■ Description of the task
Quote the material below exactly as it appears, from the first line to the last.

■ Dataset entries
****

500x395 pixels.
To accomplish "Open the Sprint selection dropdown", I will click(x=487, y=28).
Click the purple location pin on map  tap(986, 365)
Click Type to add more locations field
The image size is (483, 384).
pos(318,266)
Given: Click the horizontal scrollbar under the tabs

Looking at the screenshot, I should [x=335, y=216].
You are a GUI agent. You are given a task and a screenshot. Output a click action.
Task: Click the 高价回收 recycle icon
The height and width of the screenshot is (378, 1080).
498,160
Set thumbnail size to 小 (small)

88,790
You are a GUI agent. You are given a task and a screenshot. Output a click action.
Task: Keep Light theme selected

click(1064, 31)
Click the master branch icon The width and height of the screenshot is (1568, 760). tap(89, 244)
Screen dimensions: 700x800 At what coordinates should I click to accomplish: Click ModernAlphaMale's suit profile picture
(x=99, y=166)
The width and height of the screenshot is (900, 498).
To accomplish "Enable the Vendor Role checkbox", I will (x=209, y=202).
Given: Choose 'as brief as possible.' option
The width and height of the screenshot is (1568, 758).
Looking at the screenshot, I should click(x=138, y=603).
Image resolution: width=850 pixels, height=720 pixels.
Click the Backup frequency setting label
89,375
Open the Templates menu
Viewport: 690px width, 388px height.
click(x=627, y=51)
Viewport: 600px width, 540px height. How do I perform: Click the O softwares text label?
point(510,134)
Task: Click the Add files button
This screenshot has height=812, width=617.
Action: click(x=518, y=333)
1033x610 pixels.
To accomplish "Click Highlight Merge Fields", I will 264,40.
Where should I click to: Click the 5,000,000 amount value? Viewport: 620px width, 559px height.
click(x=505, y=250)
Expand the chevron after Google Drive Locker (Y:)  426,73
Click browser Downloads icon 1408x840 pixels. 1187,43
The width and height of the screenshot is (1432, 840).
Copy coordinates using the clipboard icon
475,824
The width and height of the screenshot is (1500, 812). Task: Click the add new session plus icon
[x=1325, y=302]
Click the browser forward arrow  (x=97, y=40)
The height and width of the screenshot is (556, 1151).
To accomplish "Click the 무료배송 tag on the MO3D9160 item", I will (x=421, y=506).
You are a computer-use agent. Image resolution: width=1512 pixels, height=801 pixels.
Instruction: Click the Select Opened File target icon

****

■ Answer to this exercise
500x395 pixels.
To accomplish "Open the Sprint selection dropdown", I will click(x=487, y=28).
Click the purple location pin on map  tap(986, 365)
Click Type to add more locations field
The image size is (483, 384).
pos(318,266)
Given: Click the horizontal scrollbar under the tabs

Looking at the screenshot, I should [x=335, y=216].
You are a GUI agent. You are given a task and a screenshot. Output a click action.
Task: Click the 高价回收 recycle icon
The height and width of the screenshot is (378, 1080).
498,160
Set thumbnail size to 小 (small)

88,790
You are a GUI agent. You are given a task and a screenshot. Output a click action.
Task: Keep Light theme selected

click(1064, 31)
Click the master branch icon The width and height of the screenshot is (1568, 760). tap(89, 244)
Screen dimensions: 700x800 At what coordinates should I click to accomplish: Click ModernAlphaMale's suit profile picture
(x=99, y=166)
The width and height of the screenshot is (900, 498).
To accomplish "Enable the Vendor Role checkbox", I will (x=209, y=202).
Given: Choose 'as brief as possible.' option
The width and height of the screenshot is (1568, 758).
Looking at the screenshot, I should click(x=138, y=603).
Image resolution: width=850 pixels, height=720 pixels.
Click the Backup frequency setting label
89,375
Open the Templates menu
Viewport: 690px width, 388px height.
click(x=627, y=51)
Viewport: 600px width, 540px height. How do I perform: Click the O softwares text label?
point(510,134)
Task: Click the Add files button
This screenshot has height=812, width=617.
Action: click(x=518, y=333)
1033x610 pixels.
To accomplish "Click Highlight Merge Fields", I will 264,40.
Where should I click to: Click the 5,000,000 amount value? Viewport: 620px width, 559px height.
click(x=505, y=250)
Expand the chevron after Google Drive Locker (Y:)  426,73
Click browser Downloads icon 1408x840 pixels. 1187,43
The width and height of the screenshot is (1432, 840).
Copy coordinates using the clipboard icon
475,824
The width and height of the screenshot is (1500, 812). Task: Click the add new session plus icon
[x=1325, y=302]
Click the browser forward arrow  (x=97, y=40)
The height and width of the screenshot is (556, 1151).
To accomplish "Click the 무료배송 tag on the MO3D9160 item", I will (x=421, y=506).
You are a computer-use agent. Image resolution: width=1512 pixels, height=801 pixels.
Instruction: Click the Select Opened File target icon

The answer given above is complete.